Exercise directions:
The entire listing below is to be written out exactly, minus the pictures.

Extracted data:
BEGIN

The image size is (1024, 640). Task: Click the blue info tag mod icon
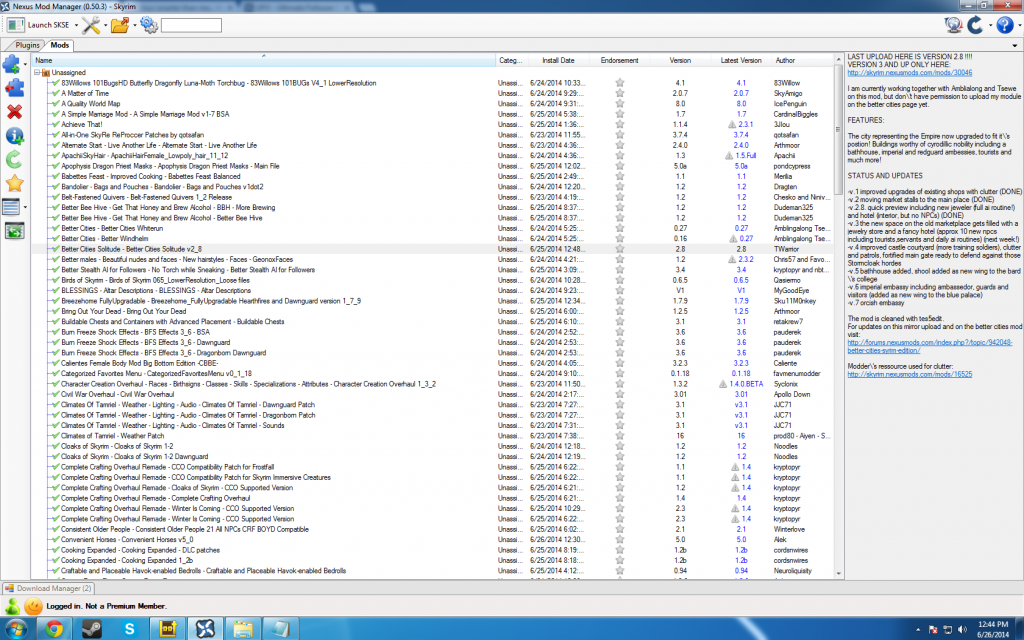[13, 135]
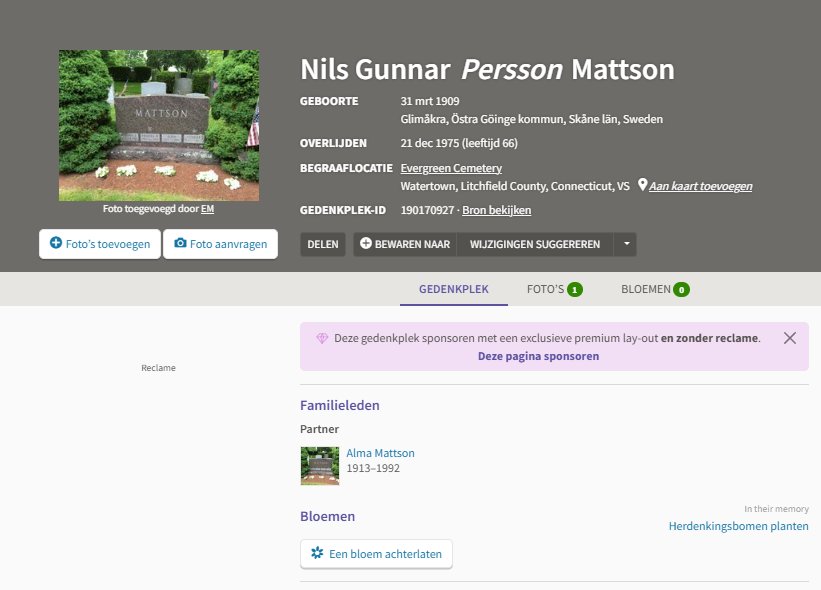Click the camera icon on Foto aanvragen

click(x=180, y=243)
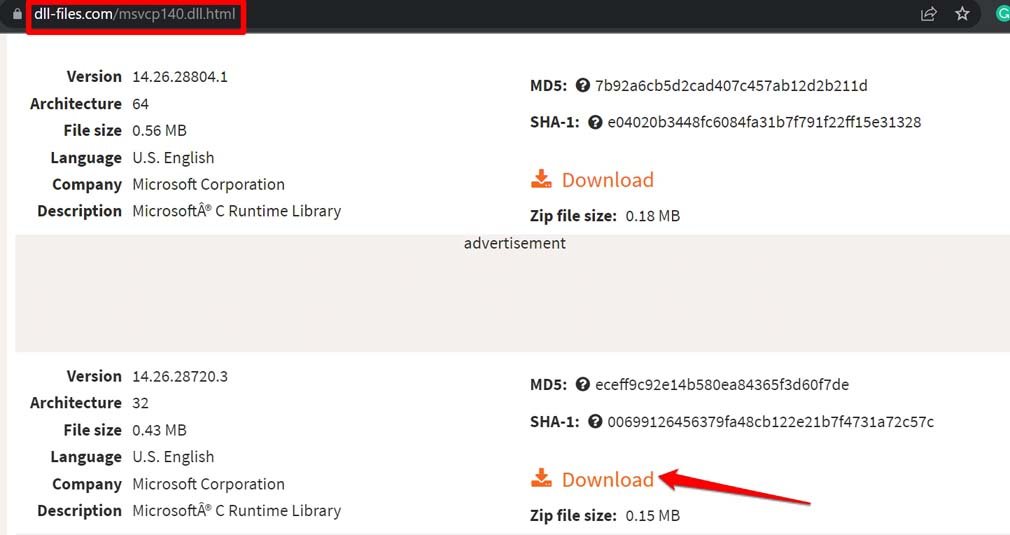1010x535 pixels.
Task: Open the green Grammarly extension icon
Action: [x=1001, y=14]
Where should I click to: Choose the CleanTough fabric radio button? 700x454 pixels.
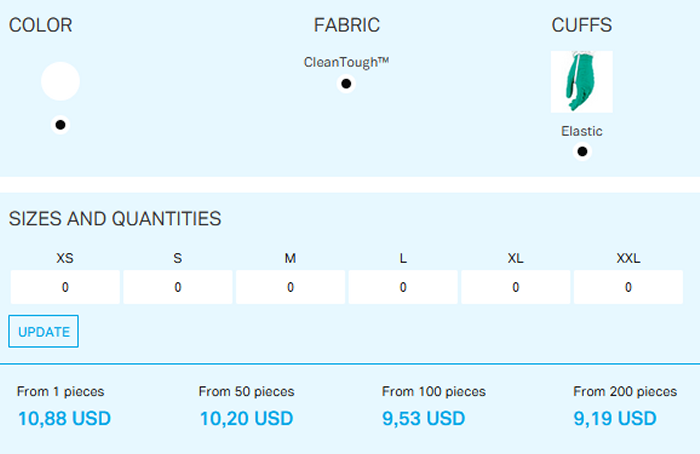click(346, 84)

END

Exercise result:
The image size is (1024, 640). Task: Click the blue info tag mod icon
[13, 135]
Click the camera icon on Foto aanvragen

click(x=180, y=243)
1010x535 pixels.
Task: Open the green Grammarly extension icon
Action: [x=1001, y=14]
Where should I click to: Choose the CleanTough fabric radio button? 700x454 pixels.
click(346, 84)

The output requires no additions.